Exercise description: Beginning with the line that holds "Click the 'What actually happened' label" and ending with the last line below, please copy every line exactly, add nothing, and leave out the pictures.

Dataset entries:
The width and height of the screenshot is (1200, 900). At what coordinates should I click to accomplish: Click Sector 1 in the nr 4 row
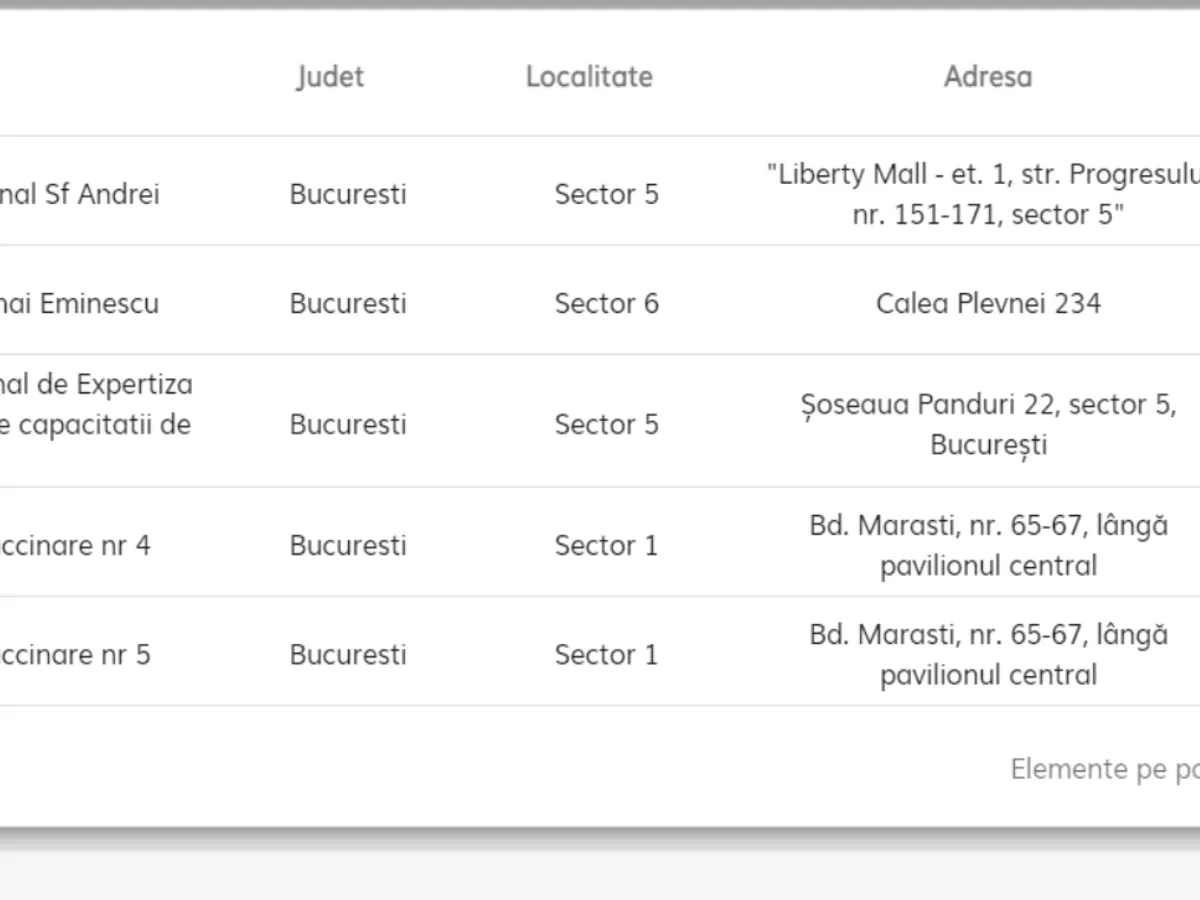(606, 545)
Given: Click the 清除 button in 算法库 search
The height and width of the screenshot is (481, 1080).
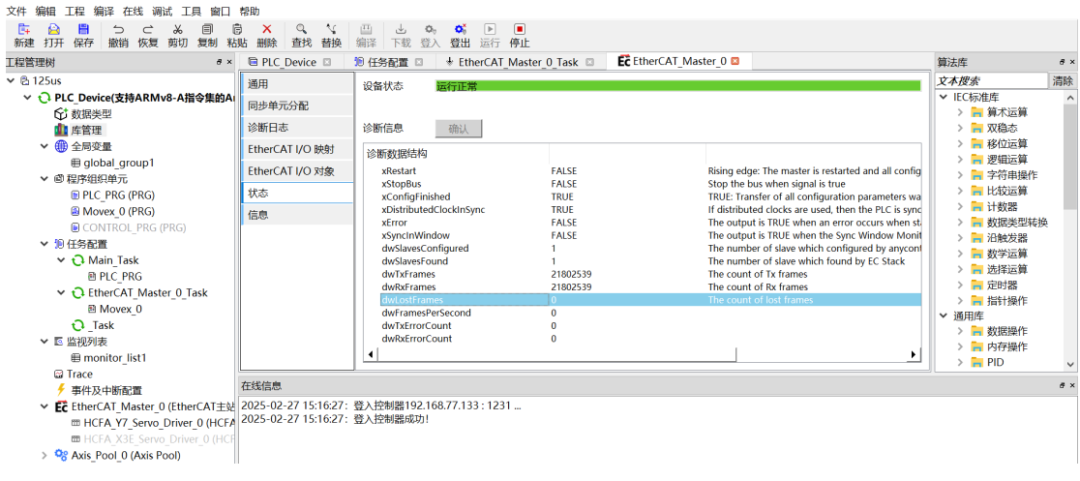Looking at the screenshot, I should click(1062, 81).

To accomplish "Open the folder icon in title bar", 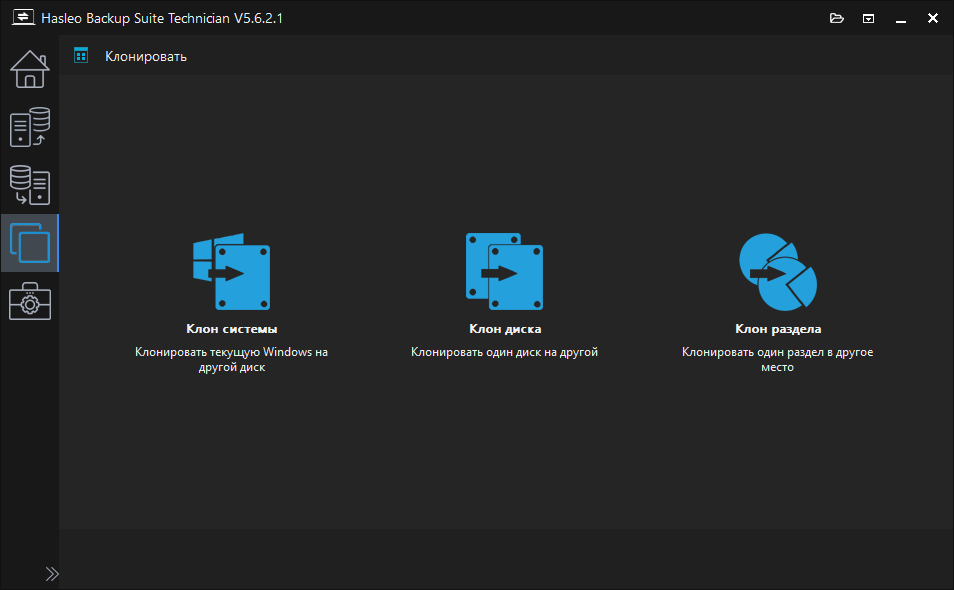I will (x=837, y=18).
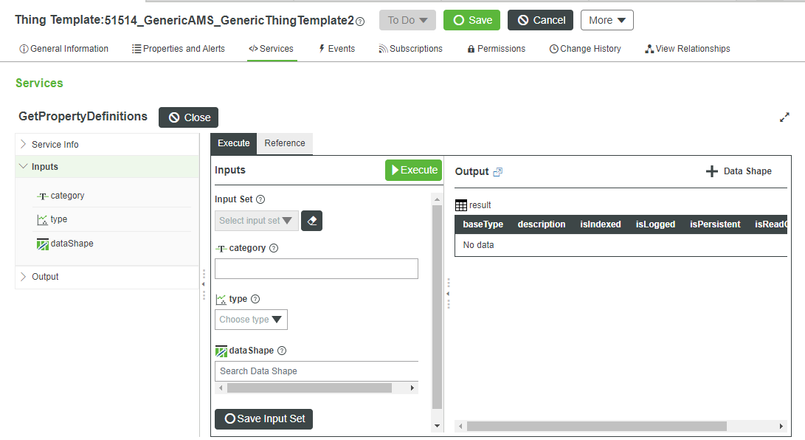Open the To Do dropdown

[407, 20]
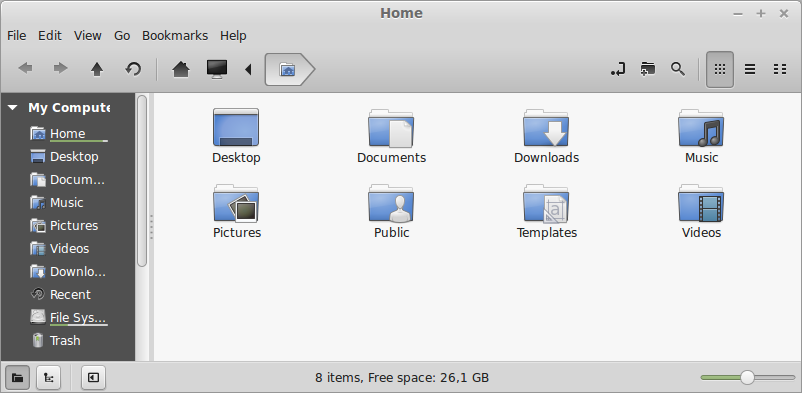Open the search magnifier tool
Image resolution: width=802 pixels, height=393 pixels.
coord(678,69)
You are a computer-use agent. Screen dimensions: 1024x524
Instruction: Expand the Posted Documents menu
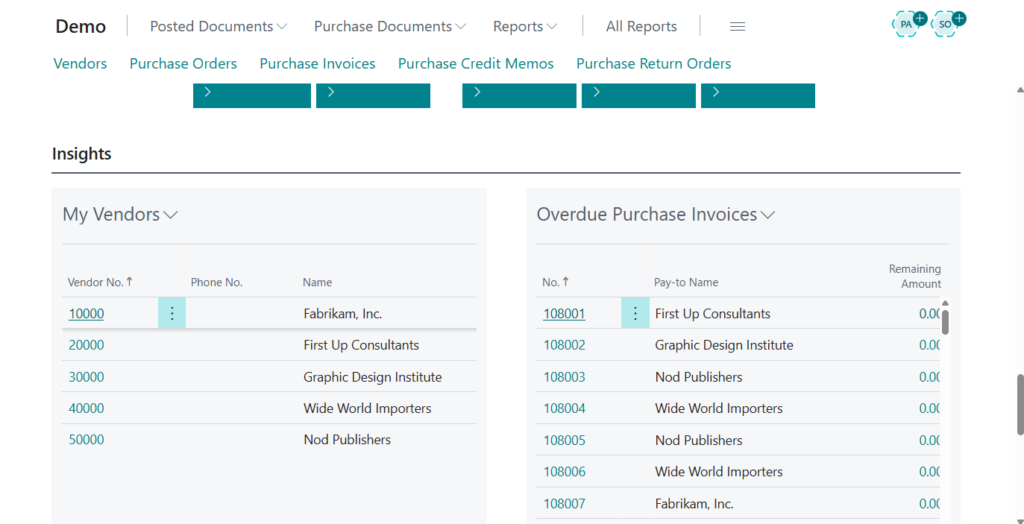(x=218, y=27)
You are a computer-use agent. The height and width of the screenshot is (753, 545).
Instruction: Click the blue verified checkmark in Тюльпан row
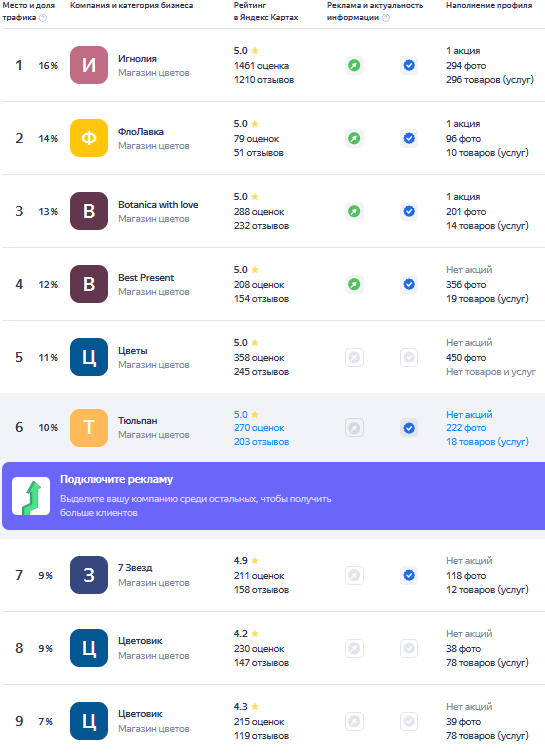point(409,428)
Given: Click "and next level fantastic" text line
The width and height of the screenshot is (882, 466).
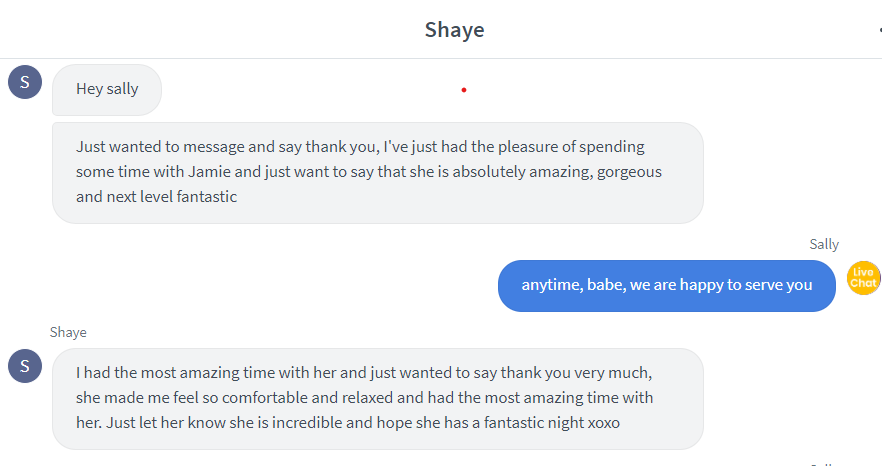Looking at the screenshot, I should tap(156, 197).
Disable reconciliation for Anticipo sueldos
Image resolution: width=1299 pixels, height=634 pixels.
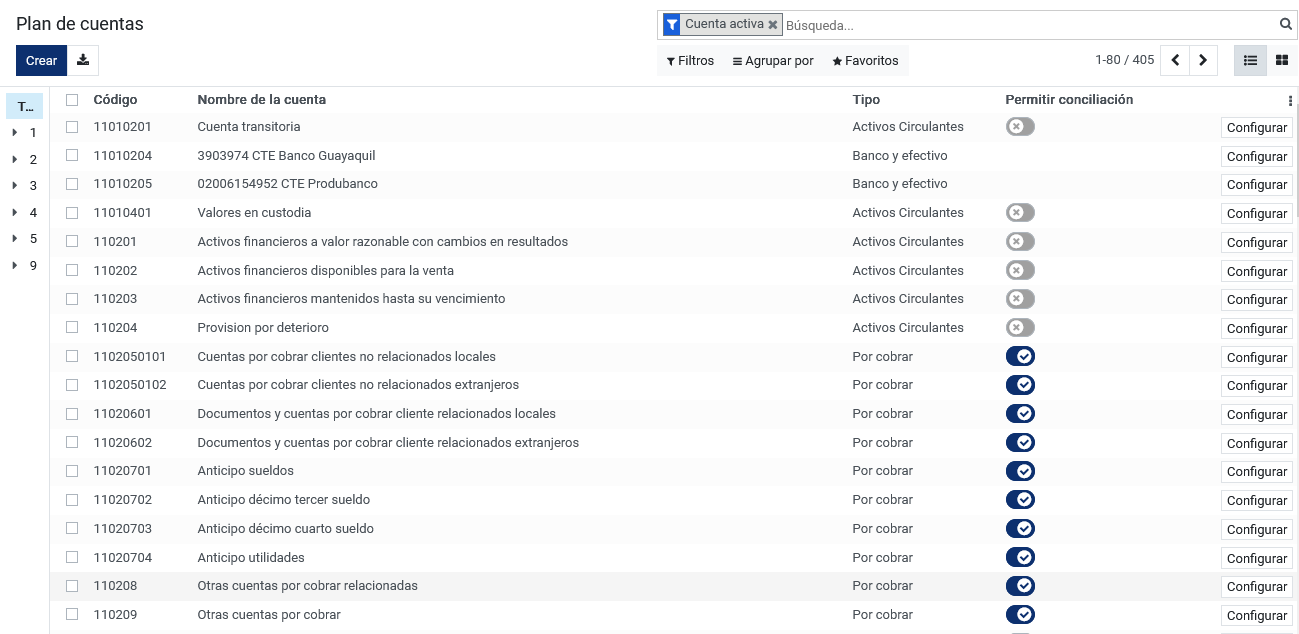click(1020, 471)
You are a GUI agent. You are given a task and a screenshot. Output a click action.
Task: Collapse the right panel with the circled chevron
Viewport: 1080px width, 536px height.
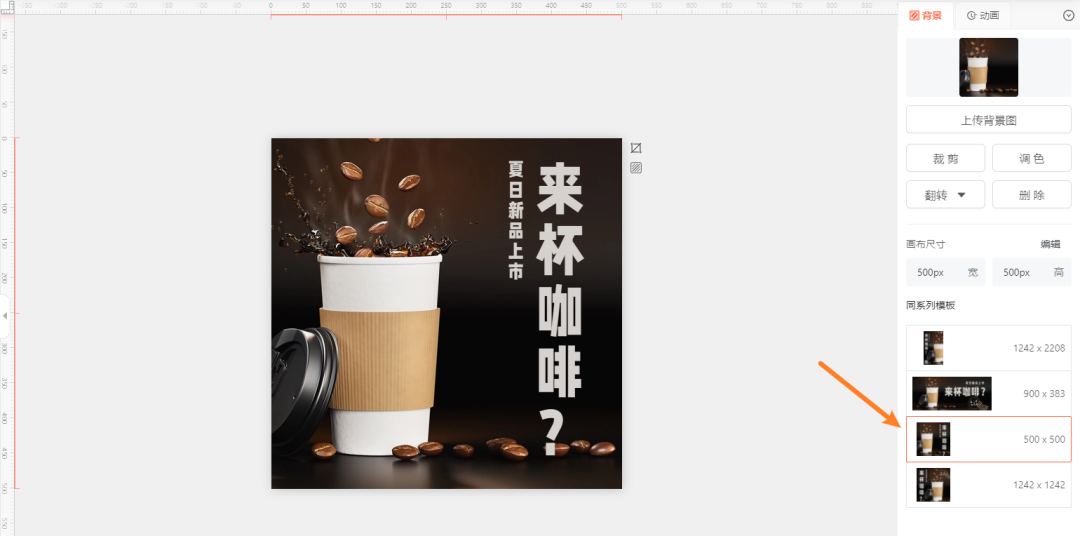(x=1068, y=15)
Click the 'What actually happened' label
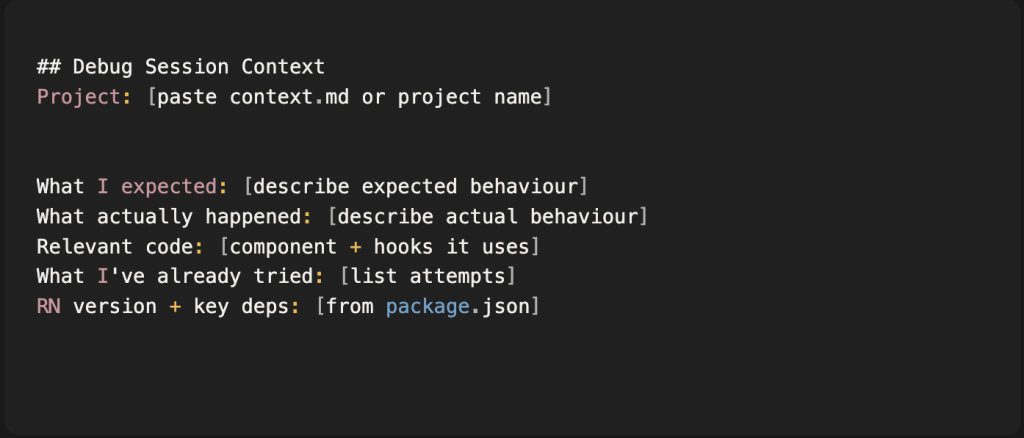Image resolution: width=1024 pixels, height=438 pixels. point(169,217)
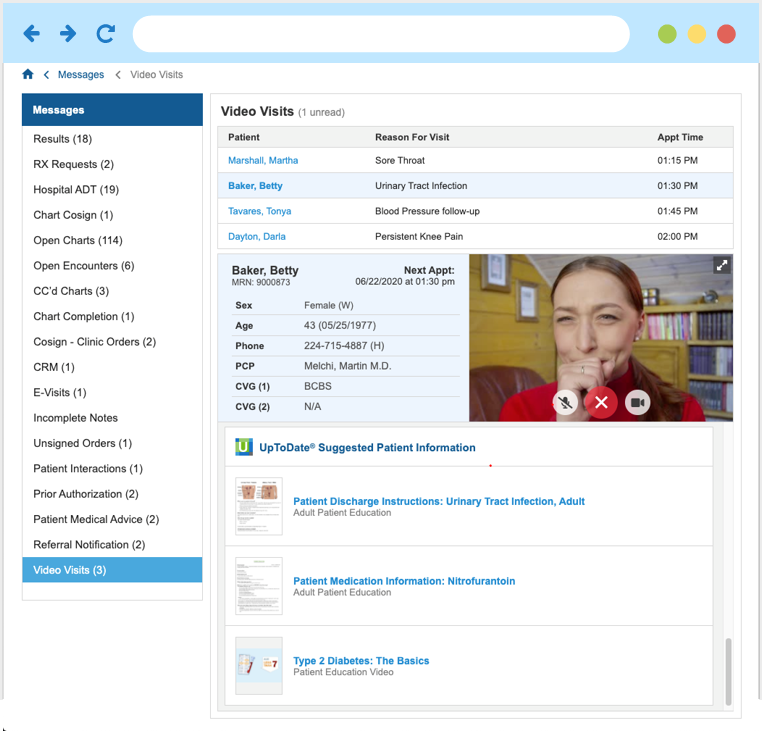Viewport: 762px width, 735px height.
Task: Turn off camera in video call
Action: [x=637, y=402]
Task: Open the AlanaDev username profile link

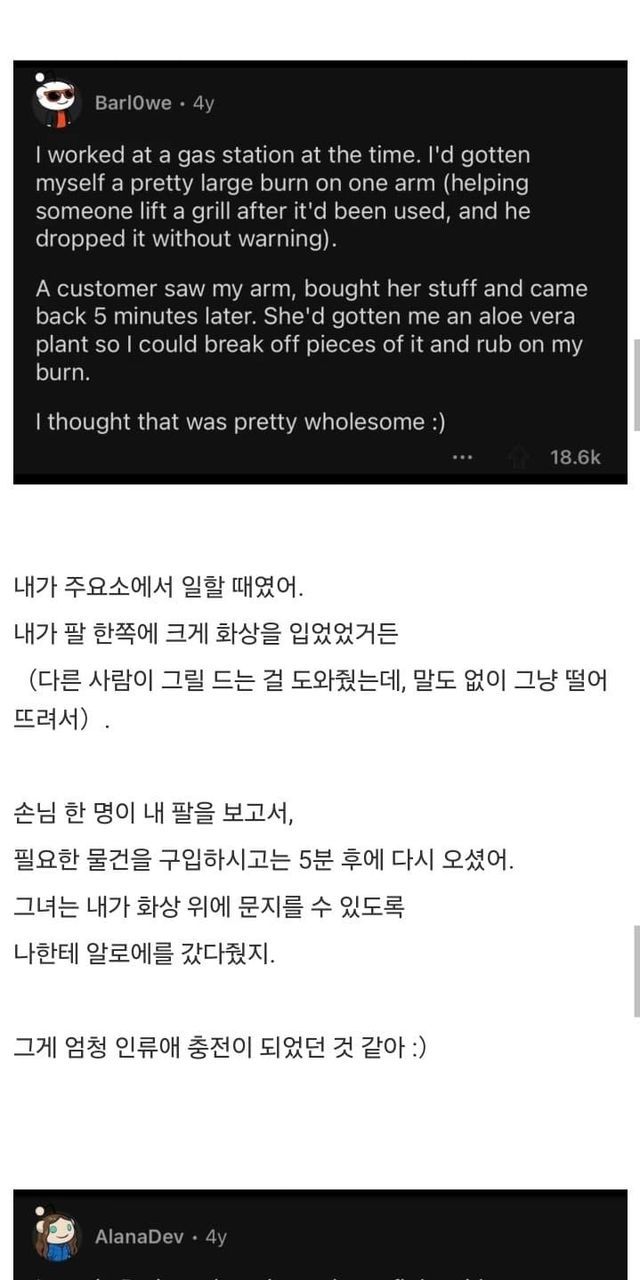Action: (x=139, y=1237)
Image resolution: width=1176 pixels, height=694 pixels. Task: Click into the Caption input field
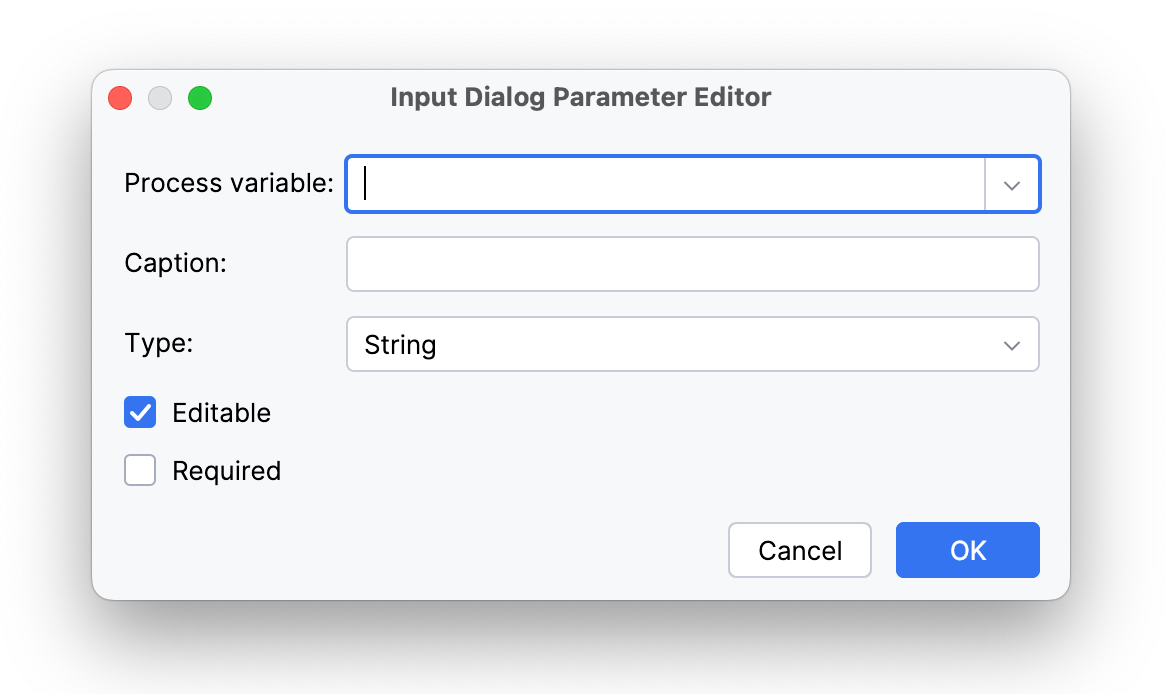[x=692, y=264]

Written answer:
Click the 'What actually happened' label
Image resolution: width=1024 pixels, height=438 pixels. point(169,217)
Viewport: 762px width, 735px height.
Task: Turn off camera in video call
Action: [x=637, y=402]
Task: Open the AlanaDev username profile link

Action: (x=139, y=1237)
Image resolution: width=1176 pixels, height=694 pixels. Task: Click into the Caption input field
[x=692, y=264]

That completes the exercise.